Consegna>
Prosegua il testo sul segreto messianico nel Vangelo di Marco, riprendendo subito dopo la sua ultima frase.

---------- Documento

Il Vangelo scritto di Marco è il Vangelo del segreto messianico. Questo Vangelo fa, infatti, risaltare che Yeshùa, all’inizio della sua predicazione, conservò il silenzio più assoluto sulla sua funzione messianica e impose tale silenzio anche agli altri:
“Egli disse loro: ‘A voi è dato di conoscere il mistero del regno di Dio; ma a quelli che sono di fuori, tutto viene esposto in parabole, affinché: Vedendo, vedano sì, ma non discernano; udendo, odano sì, ma non comprendano; affinché non si convertano, e i peccati non siano loro perdonati’”. - Mr 4:11,12.
Ai demòni che lo riconoscono, Yeshùa ordina di tacere:
“’Sei venuto per mandarci in perdizione? Io so chi sei: Il Santo di Dio!’ Gesù lo sgridò, dicendo: ‘Sta' zitto!’”. - Mr 1:24,25.
“Scacciò molti demòni e non permetteva loro di parlare, perché lo conoscevano”. - Mr 1:34.
“Egli ordinava loro con insistenza di non rivelare la sua identità”. - Mr 3:12.
Lo stesso silenzio circa la sua identità lo impone ai malati che guarisce e ai morti che resuscita:
“Guarda di non dire nulla a nessuno”. - Mr 1:44.
“Gesù ordinò loro di non parlarne a nessuno”. - Mr 7:36.
“Gesù lo rimandò a casa sua e gli disse: ‘Non entrare neppure nel villaggio’”. - Mr 8:26.
“Egli comandò loro con insistenza che nessuno lo venisse a sapere”. - Mr 5:43.
Ai discepoli stessi che lo confessano, Yeshùa impone il silenzio, ordinando di non riferirlo a nessuno:
“Egli domandò loro: ‘E voi, chi dite che io sia?’ E Pietro gli rispose: ‘Tu sei il Cristo’. Ed egli ordinò loro di non parlare di lui a nessuno”. - Mr 8:29,30.
Lo stesso Marco sottolinea che Yeshùa “non voleva farlo sapere a nessuno”. - 7:24; cfr. 9:30.
Vi è anche un segreto circa il regno di Dio: “Il mistero del regno di Dio” (Mr 4:11; meglio tradotto con “sacro segreto”, TNM). Le spiegazioni delle parabole avvengono privatamente (4:34), così come quelle di certi miracoli (9:28). La persona stessa di Yeshùa è rivelata nella gloria a pochissimi intimi (9:2). Anche le realtà future sono dette “in disparte” (13:3). Una presentazione più completa è spesso data solo ai quattro discepoli chiamati per primi (1:16-20,29;5:37;9:2;13:3;14:33). Anche la profezia della passione è data mentre sono per via, lontano dalle folle. - 8:27;9:33;10:32.

--------------------
---------- Dati archiviati

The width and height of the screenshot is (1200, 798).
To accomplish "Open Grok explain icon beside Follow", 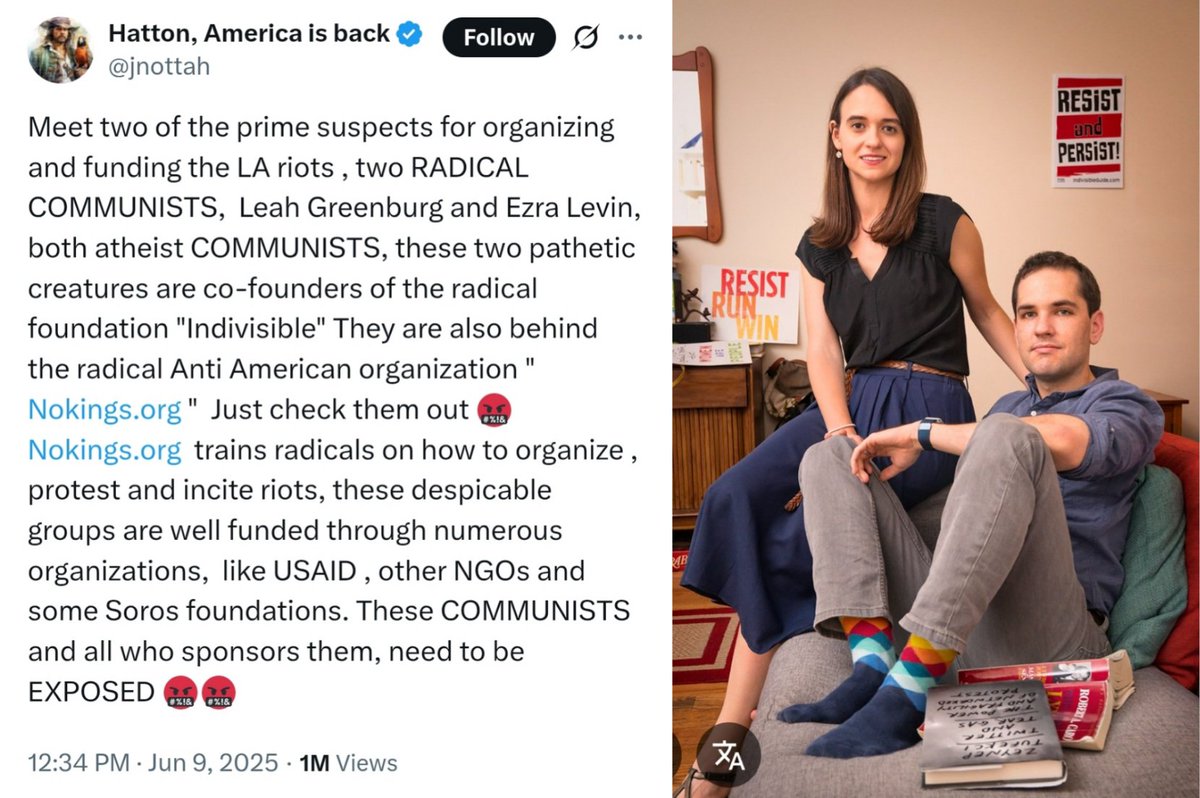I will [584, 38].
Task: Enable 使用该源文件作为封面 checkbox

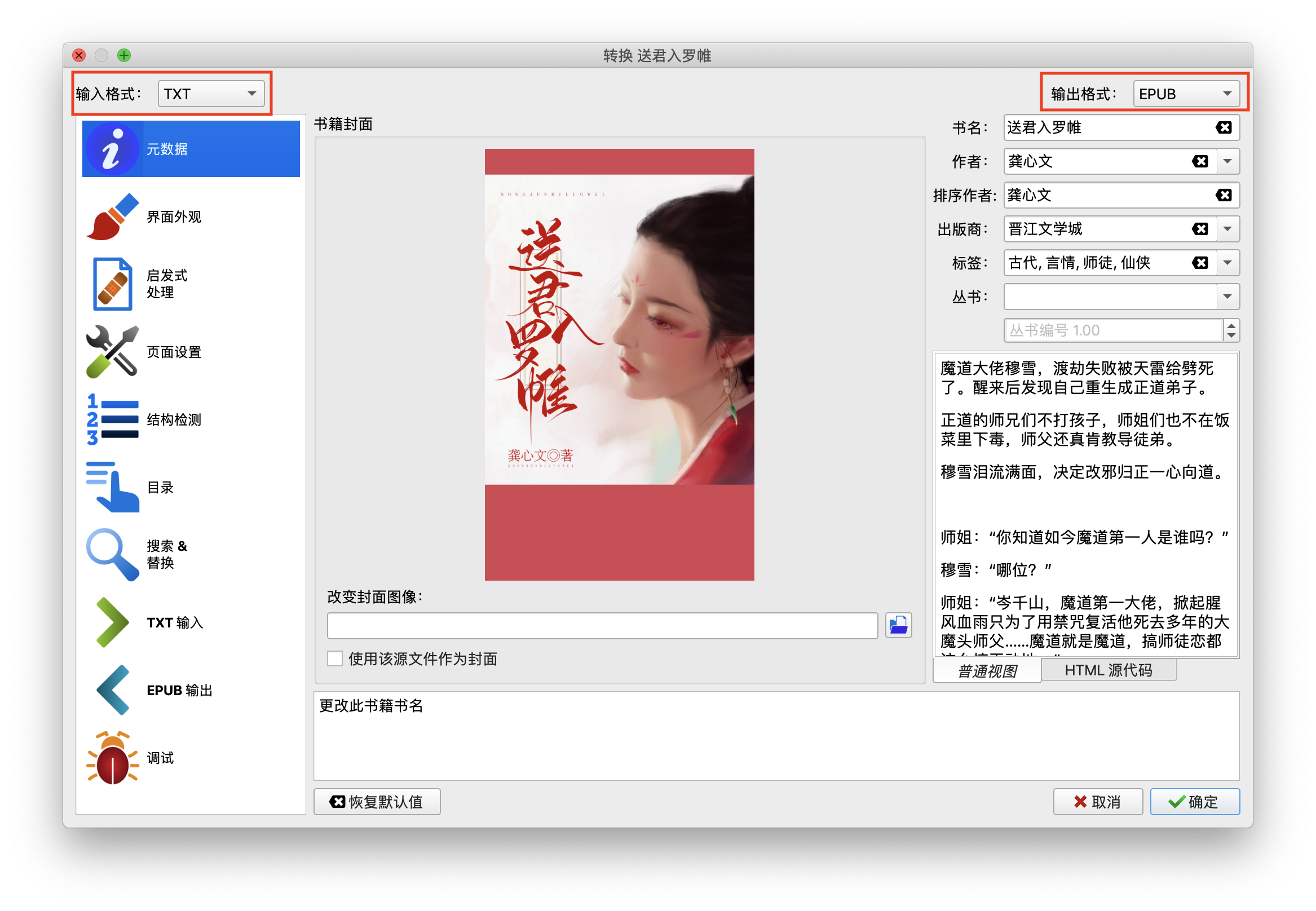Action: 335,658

--------------------
---------- Dati archiviati

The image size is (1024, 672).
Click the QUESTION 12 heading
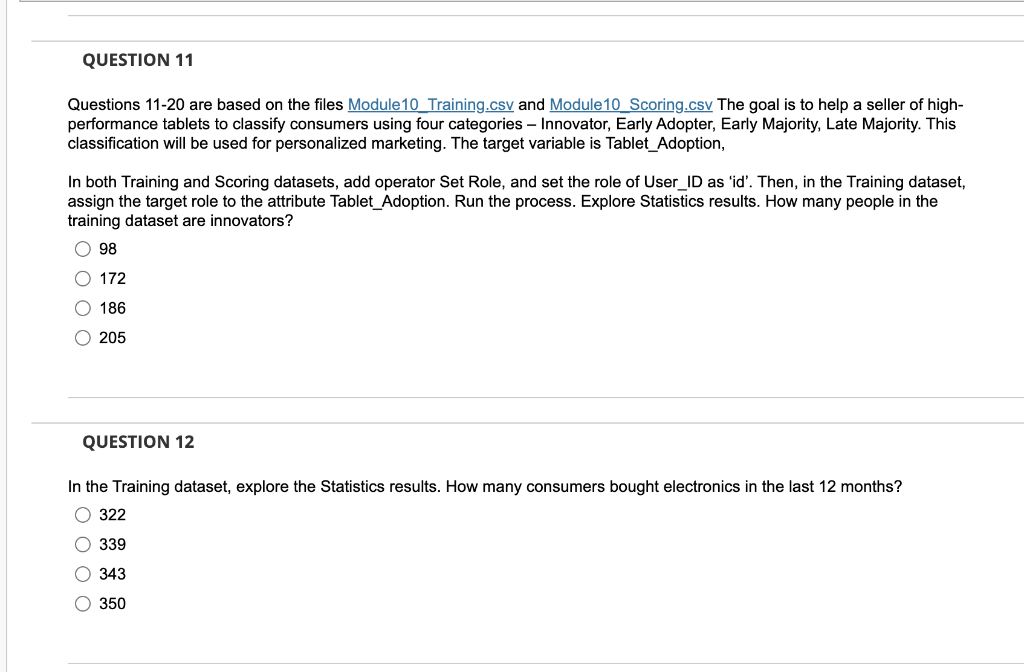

--------------------

Risposta>
Oggi sì che si possono applicare le parole di Gv 16:25: “L'ora viene che non vi parlerò più in similitudini, ma apertamente”.
Il silenzio di Yeshùa viene rotto dalla scena di Cesarea, che sta appunto al centro dello scritto di Marco e segna una svolta nell’insegnamento di Yeshùa: “Pietro gli rispose: ‘Tu sei il Cristo’” (8:29). Infatti: “Poi cominciò a insegnare loro che era necessario che il Figlio dell'uomo soffrisse molte cose” (8:31). Quel “cominciò” indica un orientamento nuovo nell’insegnamento di Yeshùa, che si esprime più apertamente e non in senso velato: “Diceva queste cose apertamente” (v. 32). Successivamente, alle porte di Gerico, un cieco “si mise a gridare e a dire: ‘Gesù, figlio di Davide, abbi pietà di me!’” (10:47), e lo fa due volte; eppure, Yeshùa non gli impone il silenzio: segno che il segreto messianico non urgeva più.
A Gerusalemme Yeshùa parla della sua autorità (11:27-33), espone la parabola dei vignaioli assassini ben compresa dagli avversari (12:1-12), parla della resurrezione dei morti (12:18-27) e perfino del figlio di Davide (12:35, sgg.). Il tocco finale è dato dalla confessione di Yeshùa davanti al sommo sacerdote che gli domanda se lui è il messia o consacrato: “Lo sono”. - 14:62, TNM.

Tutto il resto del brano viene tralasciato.